Demanding a jury trial, authors are hoping the court will rule that Nvidia has no possible defense for both allegedly violating copyrights and intending “to cause further infringement” by distributing NeMo models “as a base from which to build further models.”
AI models decreasing transparency amid suits
The class action was filed by the same legal team representing authors suing OpenAI, whose lawsuit recently saw many claims dismissed, but crucially not their claim of direct copyright infringement. Lawyers told Ars last month that authors would be amending their complaints against OpenAI and were “eager to move forward and litigate” their direct copyright infringement claim.
In that lawsuit, the authors alleged copyright infringement both when OpenAI trained LLMs and when chatbots referenced books in outputs. But authors seemed more concerned about alleged damages from chatbot outputs, warning that AI tools had an “uncanny ability to generate text similar to that found in copyrighted textual materials, including thousands of books.”
Uniquely, in the Nvidia suit, authors are focused exclusively on Nvidia’s training data, seemingly concerned that Nvidia could empower businesses to create any number of AI models on the controversial dataset, which could affect thousands of authors whose works could allegedly be broadly infringed just by training these models.
There’s no telling yet how courts will rule on the direct copyright claims in either lawsuit—or in the New York Times’ lawsuit against OpenAI—but so far, OpenAI has failed to convince courts to toss claims aside.
However, OpenAI doesn’t appear very shaken by the lawsuits. In February, OpenAI said that it expected to beat book authors’ direct copyright infringement claim at a “later stage” of the case and, most recently in the New York Times case, tried to convince the court that NYT “hacked” ChatGPT to “set up” the lawsuit.

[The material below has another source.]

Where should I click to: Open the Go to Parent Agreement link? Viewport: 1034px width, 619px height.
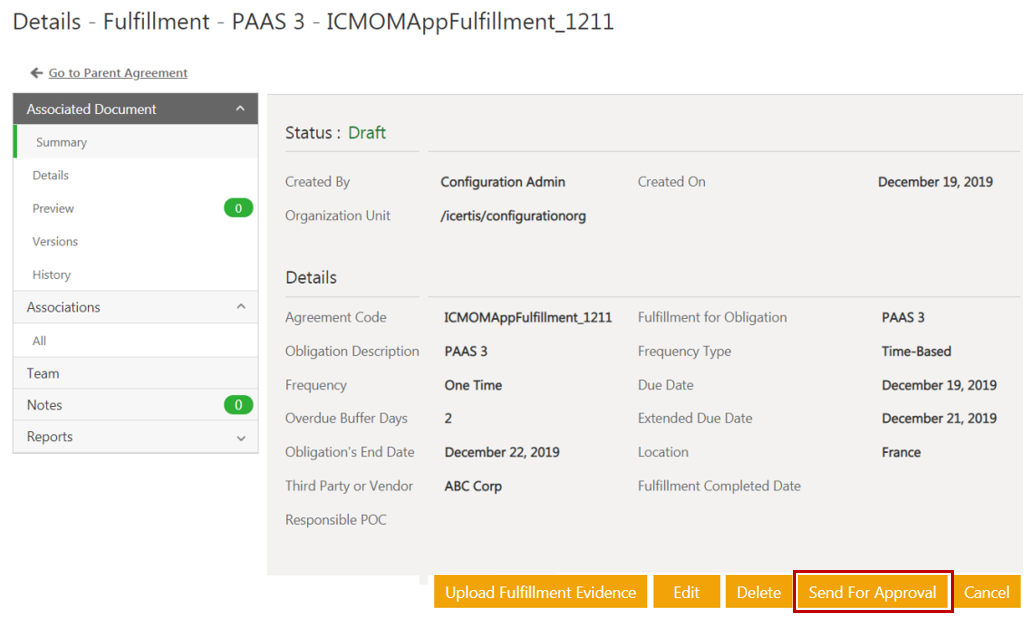tap(118, 73)
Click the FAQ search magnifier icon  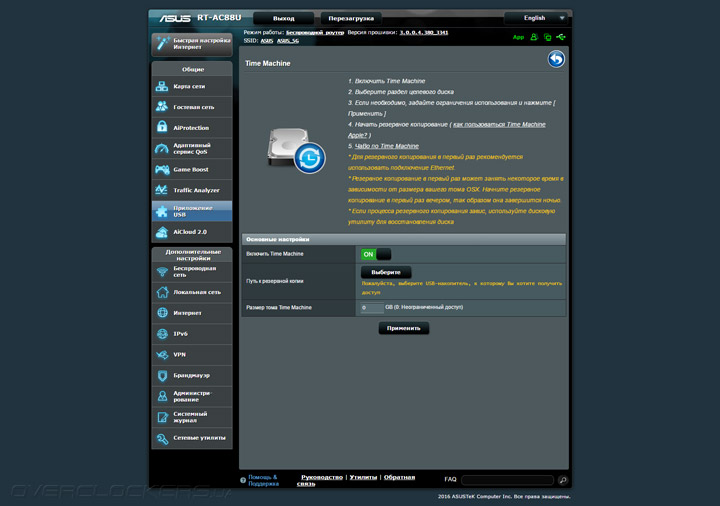tap(562, 480)
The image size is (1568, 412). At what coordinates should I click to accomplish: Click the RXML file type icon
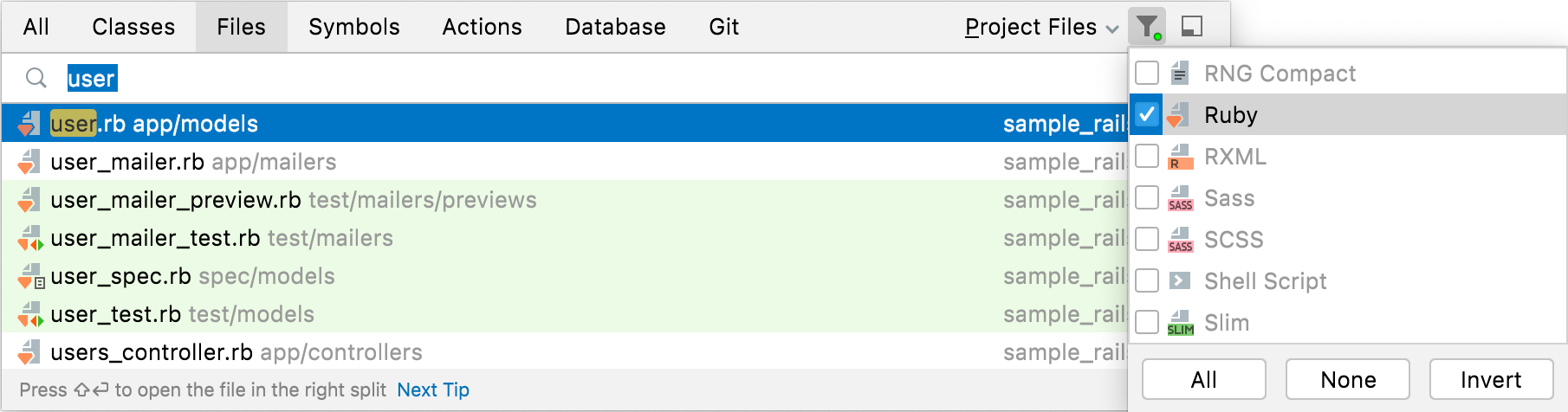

And Microsoft, a co-defendant in the NYT lawsuit, even more recently introduced a new argument that could help tech companies defeat copyright suits over LLMs. Last month, Microsoft argued that The New York Times was attempting to stop a “groundbreaking new technology” and would fail, just like movie producers attempting to kill off the VCR in the 1980s.
“Despite The Times’s contentions, copyright law is no more an obstacle to the LLM than it was to the VCR (or the player piano, copy machine, personal computer, Internet, or search engine),” Microsoft wrote.
In December, Hugging Face’s machine learning and society lead, Yacine Jernite, noted that developers appeared to be growing less transparent about training data after copyright lawsuits raised red flags about companies using the Books3 dataset, “especially for commercial models.”
Meta, for example, “limited the amount of information [it] disclosed about” its LLM, Llama-2, “to a single paragraph description and one additional page of safety and bias analysis—after [its] use of the Books3 dataset when training the first Llama model was brought up in a copyright lawsuit,” Jernite wrote.
Jernite warned that AI models lacking transparency could hinder “the ability of regulatory safeguards to remain relevant as training methods evolve, of individuals to ensure that their rights are respected, and of open science and development to play their role in enabling democratic governance of new technologies.” To support “more accountability,” Jernite recommended “minimum meaningful public transparency standards to support effective AI regulation,” as well as companies providing options for anyone to opt out of their data being included in training data.
“More data transparency supports better governance and fosters technology development that more reliably respects peoples’ rights,” Jernite wrote.